Today, the largest remaining fragment of habitat and only extant population are found along the Stanislaus River in Caswell Memorial State Park, San Joaquin County, California. No other sightings of riparian brush rabbits outside the Park have been reported in over 40 years. The last population estimate was 213 to 312 individuals at Caswell MSP in January 1993. Anecdotal information suggests that the current (January 1997) population size is much lower because more than 80% of the Park has been flooded since about January 1, and recent sign of rabbits on the few narrow spots above water was extremely sparse.
The dramatic decline of the riparian brush rabbit began in the 1940s with the building of dams, constructed for irrigation and flood control, on the major rivers of the Central Valley. Protection from flooding resulted in conversion of floodplains to croplands and the consequent reduction and fragmentation of remaining riparian communities. The most serious problem, however has been the lack of suitable habitat above the level of regular floods where the animals could find food and cover for protection from weather and predators.
Aside from the periodic threats from flooding, wildfire poses a major threat due to long-term fire suppression in the Park and the consequent increase in fuel from dead leaves, woody debris, and decadent, flammable shrubs. Other factors that could affect this population are diseases common to rabbits in California, such as tularemia, plague, myxomatosis, silverwater, encephalitis, listeriosis, Q-fever, and brucellosis. Competition with the more fecund and vagile desert cottontail potentially is another threat.
Order LAGOMORPHA, Family LEPORIDAE, Genus Sylvilagus, Species bachmani.
The riparian brush rabbit, Sylvilagus bachmani riparius, is 1 of 13 subspecies of the brush rabbit, 8 of which are found in California.
None
None
California Dept. of Fish and Game. 1990. Brush Rabbit, Sylvilagus bachmani. Pp. 84-85, in California's Wildlife, Vol. III, Mammals (D.C. Zeiner, W.F. Laudenslayer, Jr., K.E. Mayer, and M. White, eds.). The Resource Agency, Sacramento, CA, 407 pp.; Larsen, C.J. 1993. Report to the Fish and Game Commission: status review of the riparian brush rabbit (Sylvilagus bachmani riparius) in California. California Dept. Fish and Game, Sacramento, Nongame Bird and Mammal Sec. Rep. 93-12:1-39; Williams, D.F., and K.S. Kilburn. 1992. The conservation status of the endemic mammals of the San Joaquin faunal region, California. Pp. 329-345, in Endangered and sensitive species of the San Joaquin Valley, California (D.F. Williams, S. Byrne, and T.A. Rado, eds.). California Energy Commission, Sacramento, CA, 388 pp.
Total length
300-375 mm (10.58-13.23 inches)
Weight
500-800 g (1.1-1.8 lbs)
Features that distinguish the riparian brush rabbit from the desert cottontail (S. audubonii) include size and coloration.
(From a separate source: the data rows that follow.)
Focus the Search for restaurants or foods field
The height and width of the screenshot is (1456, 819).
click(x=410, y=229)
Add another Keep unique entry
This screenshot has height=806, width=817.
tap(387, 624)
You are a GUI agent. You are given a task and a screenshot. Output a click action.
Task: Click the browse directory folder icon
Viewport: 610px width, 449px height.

The riparian brush rabbit is smaller and darker grayish-brown, though populations of desert cottontails living along the Valley rivers are about the same color as the riparian brush rabbit (which is lighter colored than many of the other subspecies). The tail of the brush rabbit is small and inconspicuous compared to the desert cottontail, and its ears are uniformly colored. The tail of the desert cottontail shows much white viewed from behind, and the inner (medial) tips of the ears are black. When looked at from above, the cheeks of the brush rabbit protrude whereas those of the desert cottontail are slightly concave.